Things have quieted in the oil patch, and you don't hear as many chants of "Drill, baby, drill" as we did last summer. Even so, there remains considerable interest in developing oil shale, as evidenced by a recent report from the Center of the American West in Boulder.

America's biggest deposits are roughly centered where Colorado, Wyoming and Utah come together. Producing useful oil from those rocks means converting an unpopulated area into an industrial zone of roads, retorts, power lines and refineries. No one who cherishes open space and clean air wants to see that. But there may be a way to minimize those effects if that oil shale ever gets developed. This is my solution: Mine it here, but process it somewhere else.

It's the processing, after all, that requires one to three barrels of water for every barrel of oil, and if there's one thing we don't have a lot of here, it's water.

Technically, oil shale is neither oil nor shale. The "shale" is a sedimentary rock known as marlstone, and the "oil" is a waxy solid called kerogen. A ton of marlstone contains 20 to 50 gallons of kerogen. To extract the kerogen, you crush and heat the marlstone. The leftover marlstone takes up about 30 percent more volume. So you can't just fill in the hole you mined because you'll have a big pile of leftovers. As for the kerogen, it has to be refined to make useful products like diesel fuel.

So here's a pipe dream for producing oil shale: We start with open-pit mines, with the drills and gargantuan shovels operated by electricity. Mine haulage will be by rail, like the Bingham Canyon pit in Utah, and the carloads of marlstone will also moved to some place that has plenty of water, already has a petrochemical industry, and could even use the waste rock that remains after the kerogen is extracted. In other words, Louisiana. There's abundant water at the mouth of the Mississippi, and it rains 60 inches a year, as opposed to maybe 12 up here.

As for the waste rock, Hurricane Katrina underlined the fact that much of New Orleans is below sea level. This is clearly a place that could use fill -- crushed marlstone by the cubic mile.

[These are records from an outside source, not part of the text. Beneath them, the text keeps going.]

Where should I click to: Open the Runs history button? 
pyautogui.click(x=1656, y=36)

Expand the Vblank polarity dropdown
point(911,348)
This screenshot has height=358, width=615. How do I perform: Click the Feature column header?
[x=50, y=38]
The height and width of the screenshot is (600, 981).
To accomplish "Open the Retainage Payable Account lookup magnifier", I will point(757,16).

The rail route from Shale Country to Bayou Country would be electrified, and thus it could produce energy. When an electric train that draws its power from overhead wires rolls downhill, it can feed power back into the line. Thus a marlstone train, dropping to sea level after crossing the Rockies, could function like a big hydroelectric plant, powered by rolling rock instead of falling water. Granted, some of this energy would be need to haul the marlstone up to the Great Divide before starting down to generate power. But it should be at least a break-even proposition.

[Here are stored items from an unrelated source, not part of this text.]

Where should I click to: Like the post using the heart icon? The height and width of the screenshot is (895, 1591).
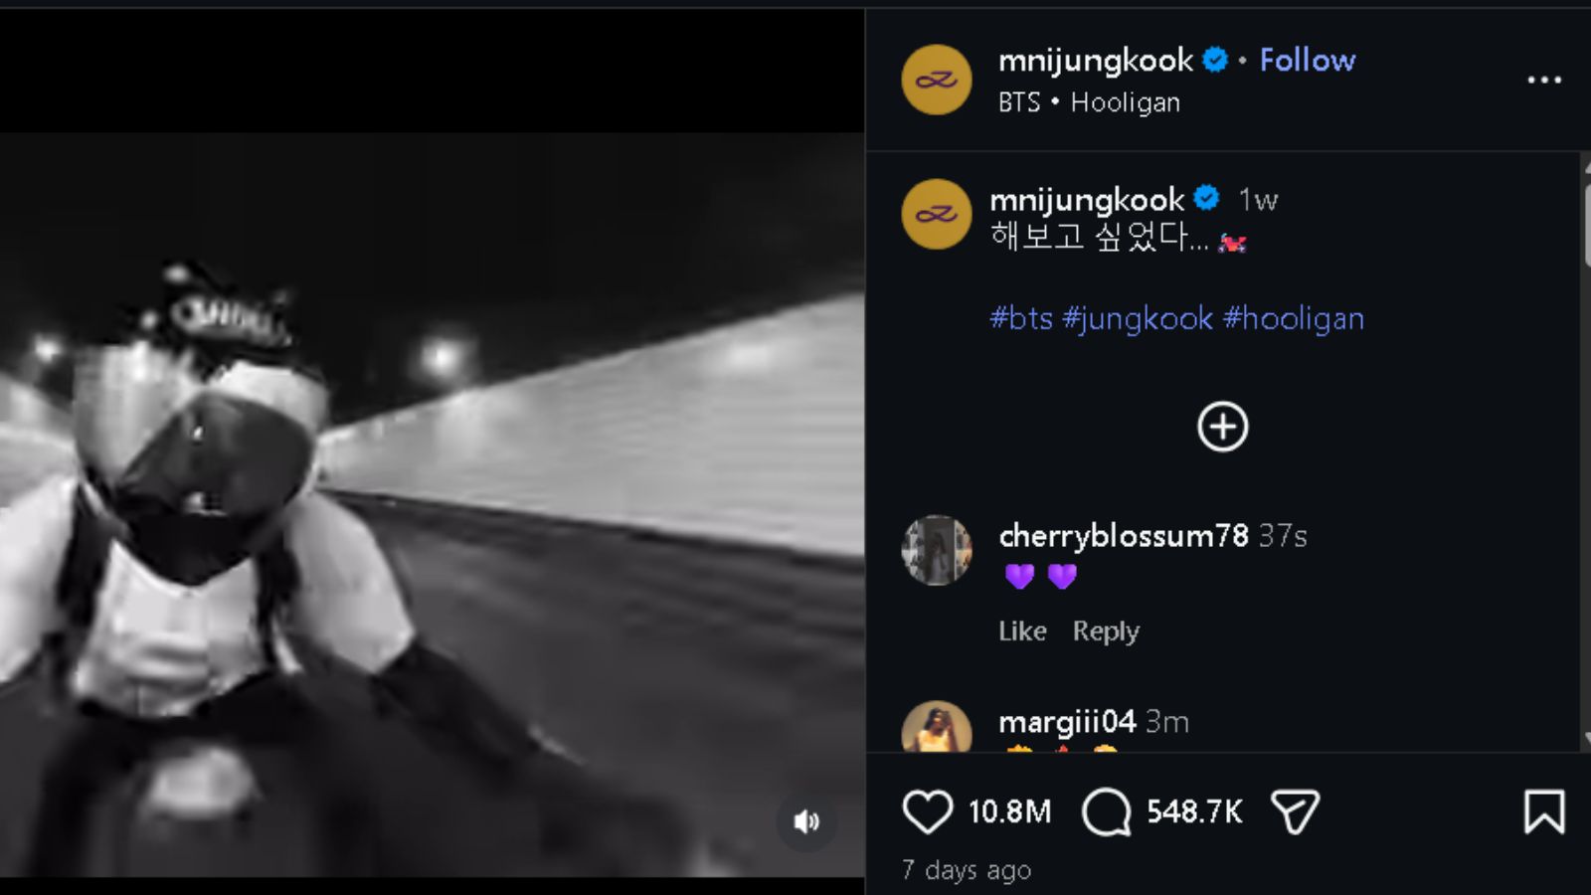click(927, 810)

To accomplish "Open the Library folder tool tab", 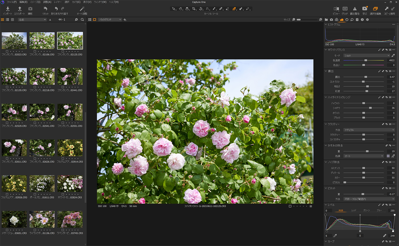I will pos(326,20).
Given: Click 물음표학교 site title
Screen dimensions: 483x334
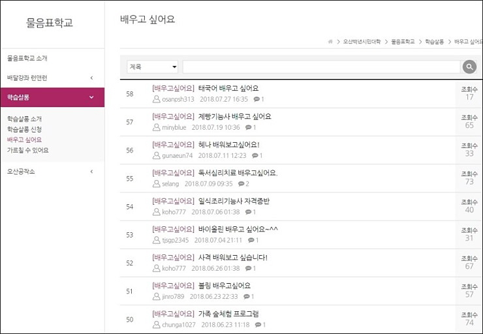Looking at the screenshot, I should 50,23.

Is it possible to move enough rock by rail? Consider the Powder River Basin of Wyoming, where immense coal mines fill trains to fuel distant power plants, as a model. On an average day in 2005, 63 "unit trains" left the basin. The typical unit train is 130 cars long, with each car holding 110 tons. Assume 30 gallons of oil per ton, and that works out to 643,500 barrels a day.

Mining that much rock -- 900,900 tons a day -- would not cause a population boom in Shale Country. The rule of thumb for a big open-pit operation is 250 tons per employee per day. Thus we're looking at only 3,604 workers, hardly enough to cause boom-town woes. So here's a way to satisfy the "drill here, drill now" crowd while solving some of the Gulf of Mexico's problems. It would also follow our Western tradition of supplying cheap raw materials with the "value-added" processing done elsewhere.

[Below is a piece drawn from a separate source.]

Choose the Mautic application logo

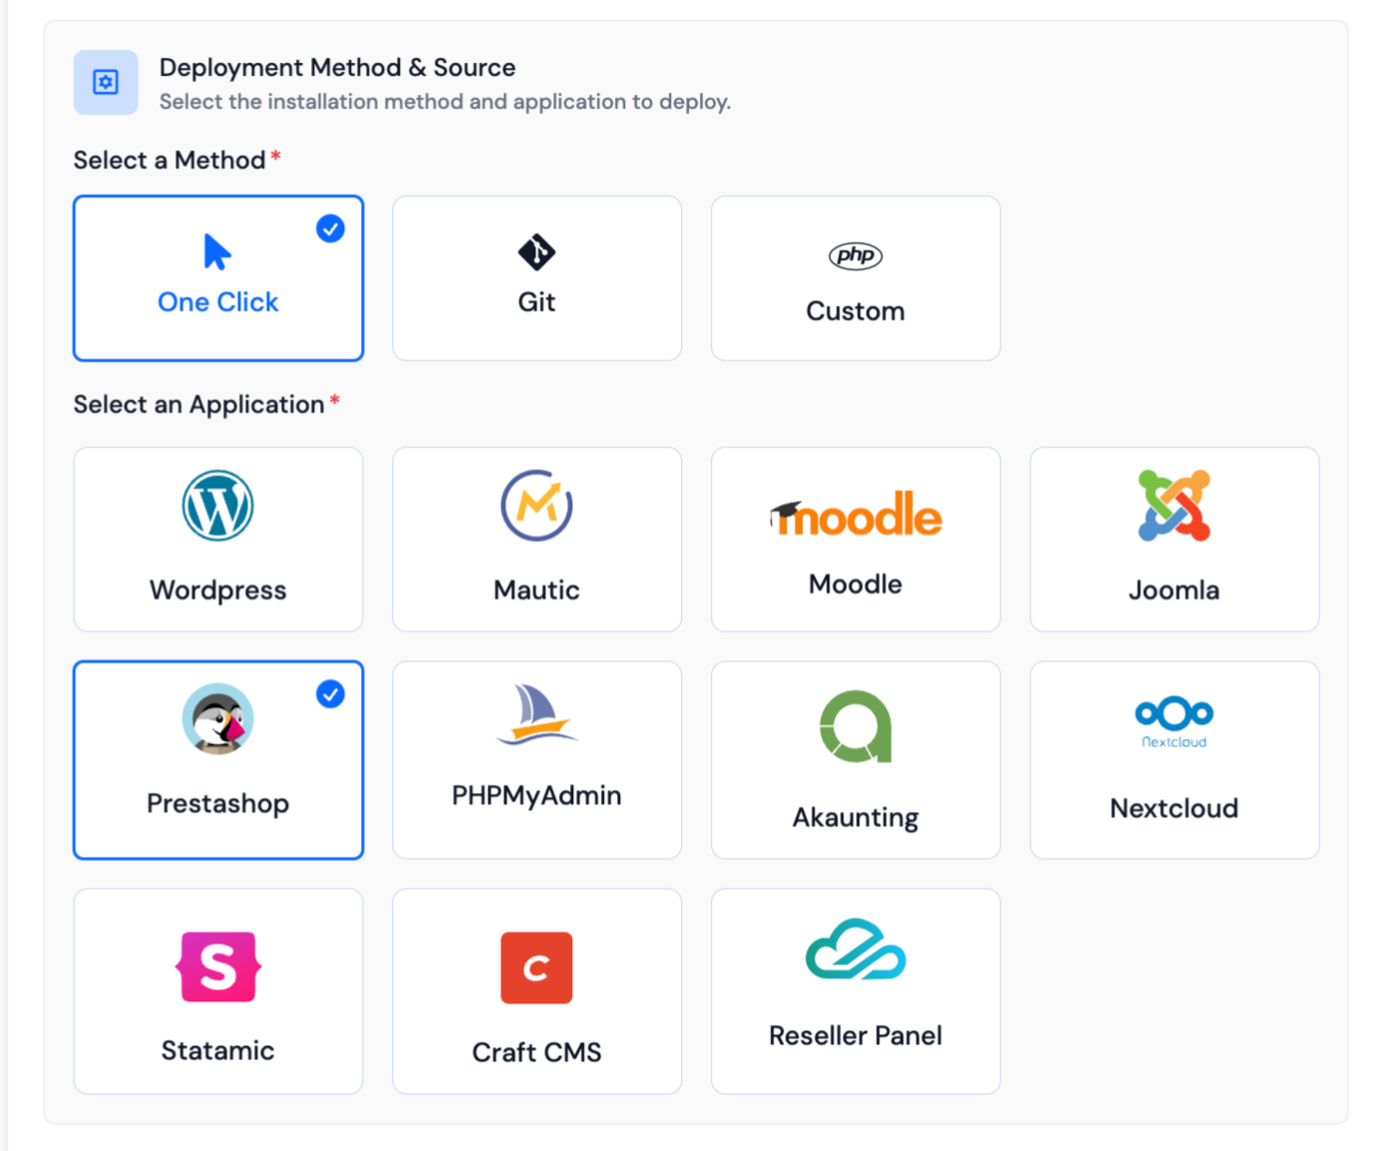click(x=536, y=506)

It is true that in 2008, the United States imported more than 11 million barrels of oil a day, and my gargantuan rail-haul system would replace less than 6 percent of that. To replace all our imports with shale oil would take more than 1,000 trains a day.

In other words, oil shale seems unlikely to bring America energy independence. But hauling rock downhill does make more sense than trying to process the stuff here. Producing just those 643,500 daily barrels in arid Shale Country would require at least 27 million gallons of water every day.

As the old joke goes, "Oil shale is the fuel of the future -- and always will be."  Maybe we just need to wait a few million years until the kerogen has a chance to turn into crude oil.

Ed Quillen is a contributor to Writers on the Range, a service of High Country News (hcn.org). He writes in Salida, Colorado.